De realiteit is totaal anders. Natuurlijk, er verdwijnen winkels en voorzieningen in die kernen. Dat is de schuld van die gemeentes zelf. Jarenlang heeft men zich gericht op forenzen, mensen met grote portemonnees voor grote woningen “in het groen”. En nu zie je dat die mensen hun boodschappen elders doen, hun vertier ergens anders vandaan halen. Wil je je leefbaarheid verbeteren dan is bouwen, al is het voor de eigen bevolking, niet de enige oplossing. Begin met je ruimte binnen de bebouwde kern creatief te benutten, en weeg daarbij af hoe de toekomst eruit gaat zien. Met toenemende mobiliteit en toenemende welvaart is de dorpssuper niet per sé levensvatbaar. Jongeren mogen dan een aantrekkelijke doelgroep zijn, de huidige generatie ouderen, met een gevulde portemonnee, is de toekomst. Hoe speel je daarop in? Die creativiteit op ruimtelijk en sociaal vlak was niet te horen bij de inspraak.
De problemen die er zijn zullen op een andere manier opgelost moeten worden. Gouda mag dan vaak, ook maandag, de wind van voren krijgen omdat de stad aan het bouwen is, maar vergeet niet dat er ontzettend veel binnenstedelijk wordt opgevangen: Spoorzone, Koningshof en Bolwerk, Ronsseveld, Goudse Poort, etc. Ruimtelijke ontwikkelingen die relatief duur zijn, maar het Groene Hart sparen. Voor dat soort ontwikkelingen zouden gemeentes beloond moeten worden: hef een boete op bebouwen van het Groene Hart, subsidiëer gemeentes die herstructureren en ruimte multifunctioneel gebruiken. De provincie heeft daarvoor de instrumenten: de structuurvisie met een kostenverhaal, verordeningen en de mogelijkheid zelf bestemmingsplannen vast te stellen.
Op deze bijeenkomst werd vanuit de Krimpenerwaard-gemeentes het Veerstalblok ook weer opgebracht. Deze aantasting van het Groene Hart is uit de huidige herziening van het streekplan dat in de inspraak ligt, maar vanuit PS is er druk om het er alsnog in te zetten. Wat mij betreft (maar dat mag je natuurlijk niet hardop zeggen) gaat Gouda het convenant uit 1995 gewoon opzeggen. Na de discussie spraken we nog even met de heer Waterman van de VVD, verklaard voorstander van het industrieterrein. Collega Anita Engbers (die prima het Goudse standpunt vertegenwoordigde die avond) lokte hem uit de tent door te vragen of hij het terrein als regionaal terrein zag – vlakbij ligt immers Gouwepark, een bedrijventerrein dat juist bedoeld is om regionale bedrijven op te vangen. Minzaam lachte de heer Waterman:
Wie zijn hersens gebruikt, die snapte wel dat het industrieterrein Veerstalblok nodig is. En dat zegt niet zomaar een statenlid, dat zegt het Langstzittende Statenlid van Nederland, tevens uitgeroepen tot Beste Statenlid door mijn collega-statenleden.

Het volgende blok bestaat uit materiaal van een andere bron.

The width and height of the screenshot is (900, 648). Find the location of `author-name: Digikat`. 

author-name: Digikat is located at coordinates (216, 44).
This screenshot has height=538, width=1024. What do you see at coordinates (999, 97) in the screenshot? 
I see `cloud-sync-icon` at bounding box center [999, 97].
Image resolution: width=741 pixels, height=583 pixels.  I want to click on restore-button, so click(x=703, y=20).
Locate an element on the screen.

Ik probeerde het nog met “Ik ben één van de kortstzittende raadsleden, maar heb wel één van de langste achternamen”, wat bij de griffiemedewerkster tot de verzuchting leidde dat het er bij mannen altijd om gaat wie de langste heeft. Het leed was echter al geschied. Ik was op zelfingenomenheid en arrogantie keihard rechts gepasseerd. Gelukkig hadden we daardoor wat om vrolijk over door te praten op de weg terug naar Gouda.